Dataset entries:
__________________________________________________

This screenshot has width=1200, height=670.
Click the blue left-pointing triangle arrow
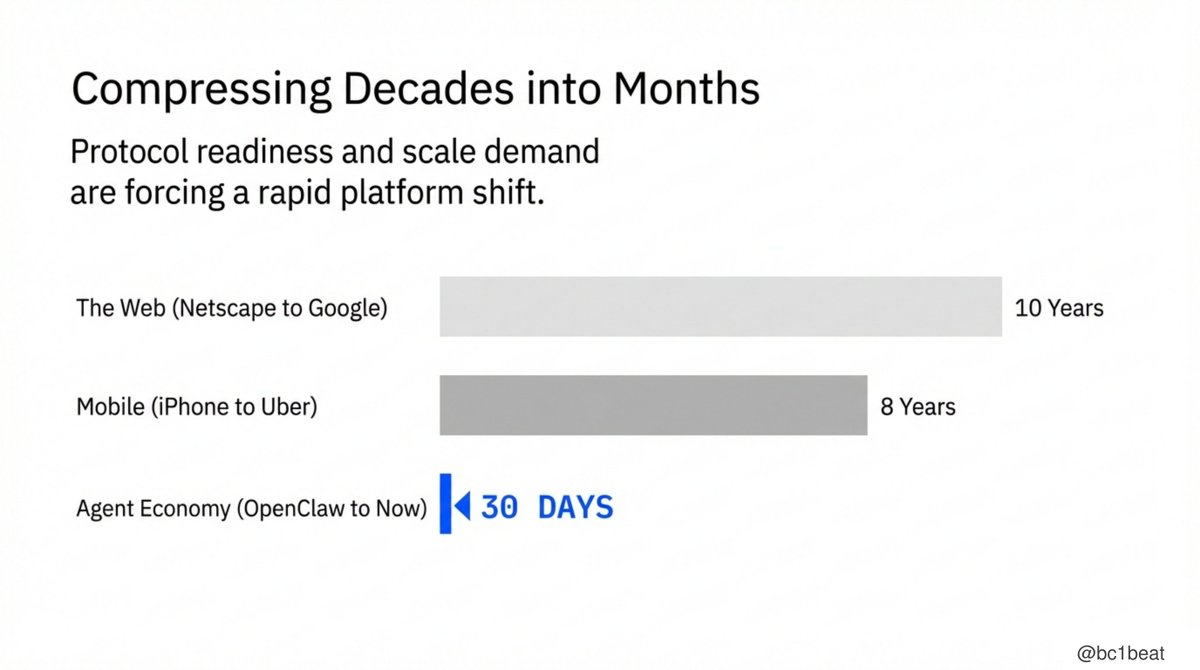[462, 507]
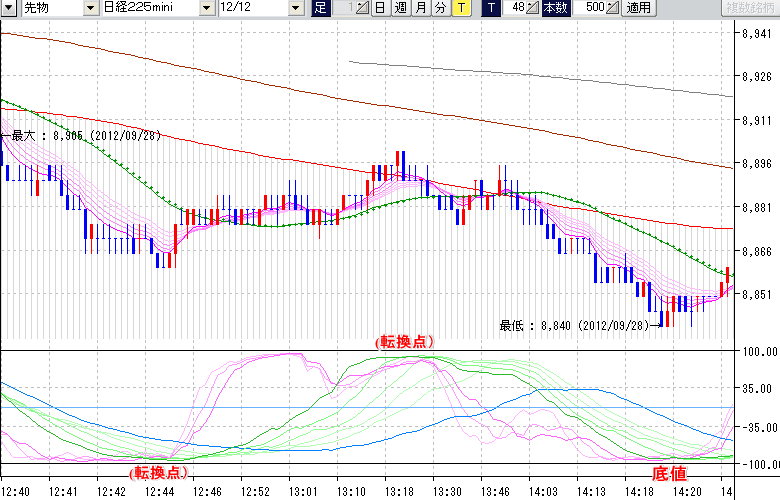
Task: Click the upper 転換点 marker under price chart
Action: tap(406, 342)
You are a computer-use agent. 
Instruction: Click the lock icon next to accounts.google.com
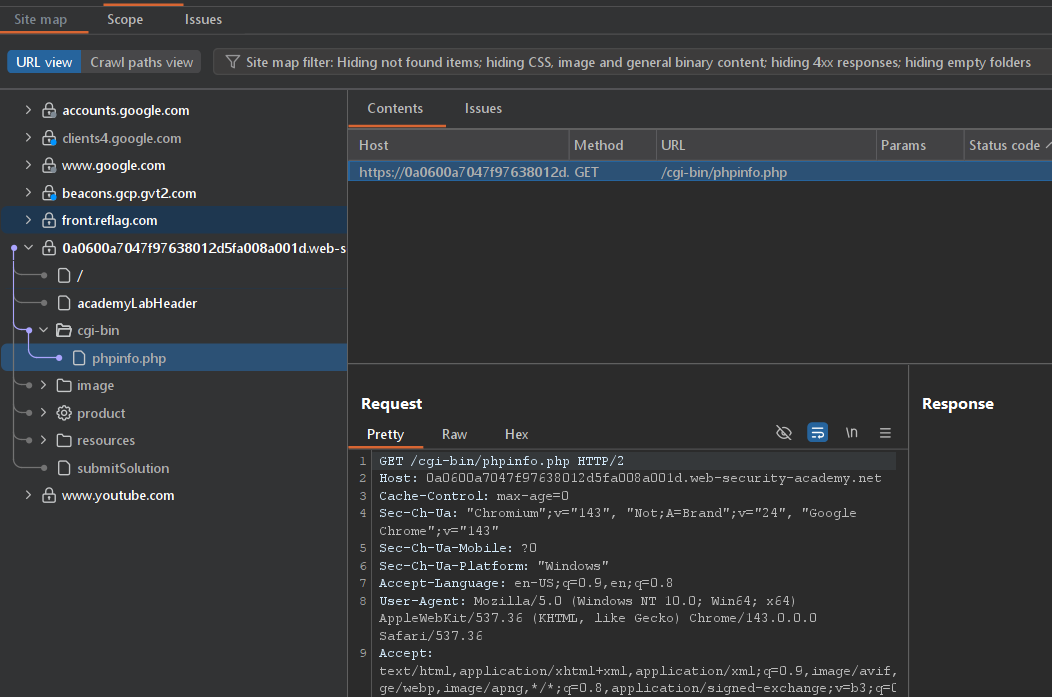click(x=48, y=111)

__________________________________________________

What needs to be done: Reproduce the material word for word. Skip every picture it holds.

The completed task:
This screenshot has width=1200, height=670.
Click the blue left-pointing triangle arrow
[462, 507]
Task: Click the upper 転換点 marker under price chart
Action: tap(406, 342)
You are a computer-use agent. 
Instruction: Click the lock icon next to accounts.google.com
click(x=48, y=111)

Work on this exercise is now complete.